- Kaseh Gar Mahalleh Location within Iran
- Coordinates: 36°50′06″N 50°49′05″E﻿ / ﻿36.83500°N 50.81806°E
- Country: Iran
- Province: Mazandaran
- County: Tonekabon
- District: Central
- City: Shirud

Population (2006)
- • Total: 314
- Time zone: UTC+3:30 (IRST)

= Kaseh Gar Mahalleh =

Neighborhood in Mazandaran province, Iran

Kaseh Gar Mahalleh (كاسه گرمحله) (Note: Also romanized as Kāseh Gar Maḩalleh) is a neighborhood in the city of Shirud in the Central District of Tonekabon County, Mazandaran province, Iran.

==Demographics==
===Population===
At the time of the 2006 census, Kaseh Gar Mahalleh's population was 314 in 80 households, when it was a village in Goli Jan Rural District.

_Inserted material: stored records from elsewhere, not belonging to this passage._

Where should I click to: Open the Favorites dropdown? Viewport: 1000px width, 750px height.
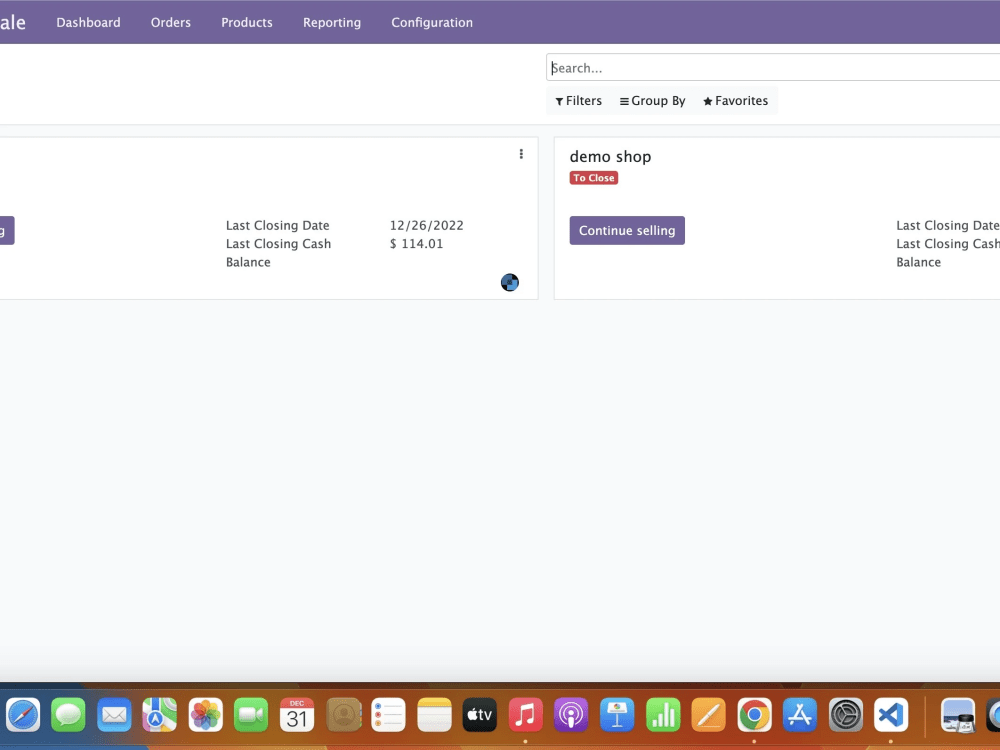736,100
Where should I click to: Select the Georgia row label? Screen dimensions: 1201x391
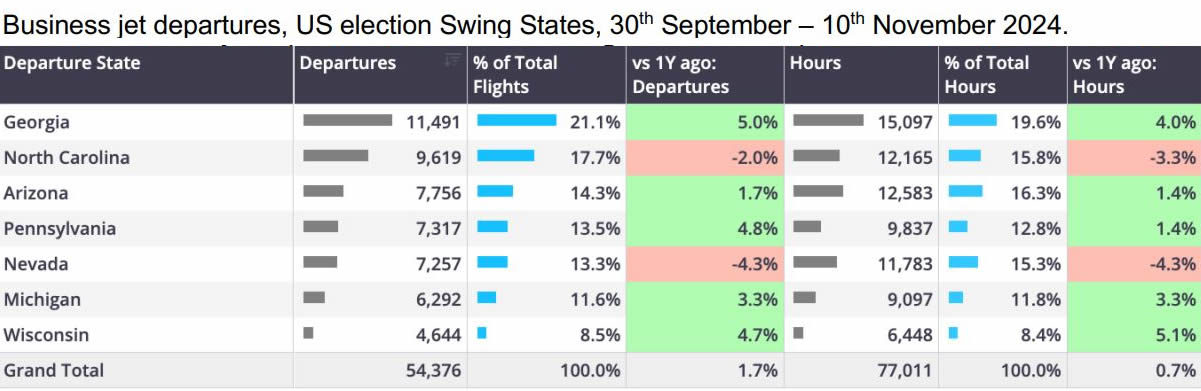pyautogui.click(x=36, y=122)

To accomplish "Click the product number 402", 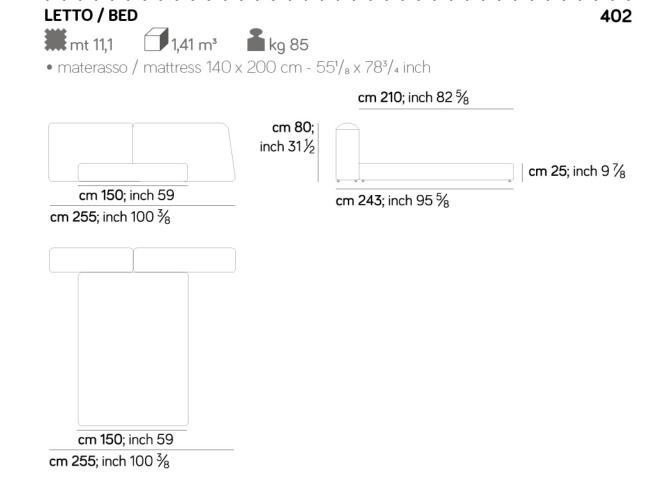I will pyautogui.click(x=616, y=17).
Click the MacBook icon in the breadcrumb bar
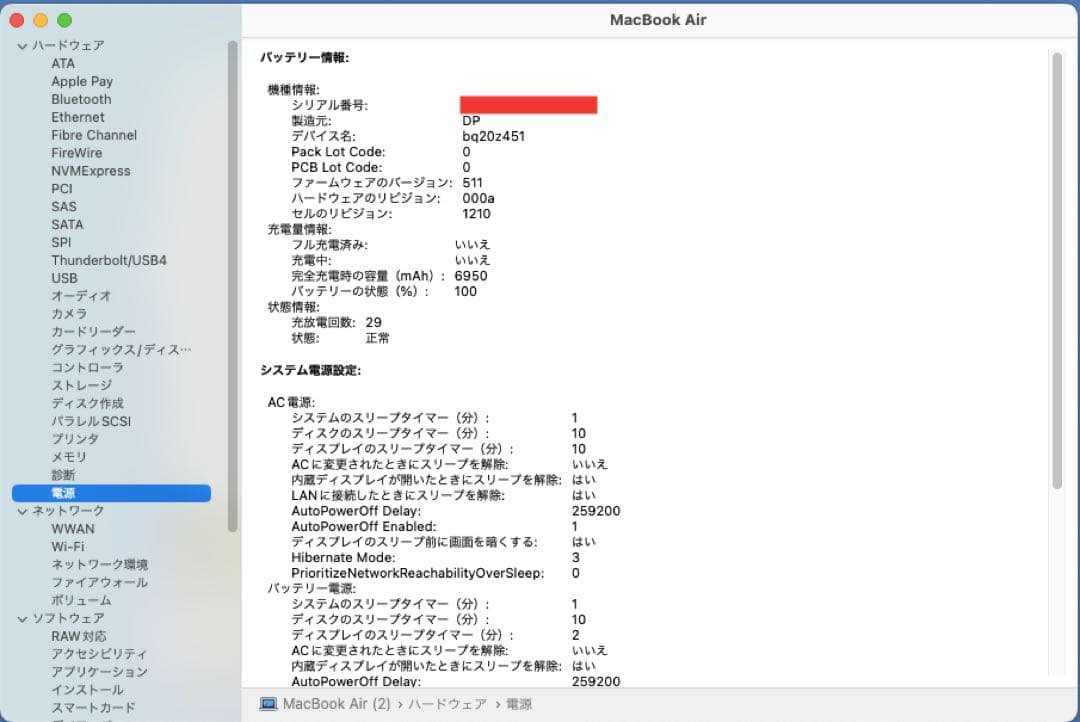1080x722 pixels. [266, 704]
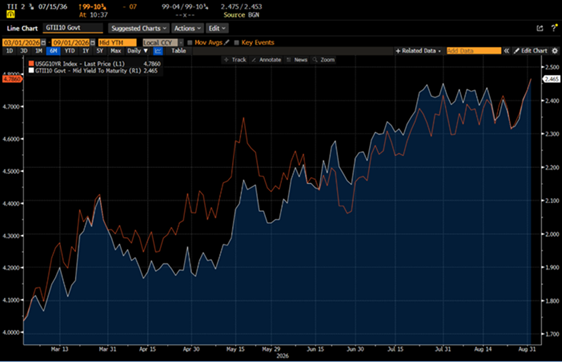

In 2008, the villages of Bala Shirud, Beramsar, Hemmatabad, Kaseh Gar Mahalleh, Khezr Konar, Kochanak, Lapa Sar, Lashtu, Mian Daj Mahalleh, Mohammadabad, Mojtame-ye Meskuni Farhangian, Pain Shirud, Ramj Mahalleh, Rashidiyeh, Shaghuz Kaleh, Sharifabad, Tamijanak, Vachak, and Zaruj Mahalleh were merged to form the city of Shirud.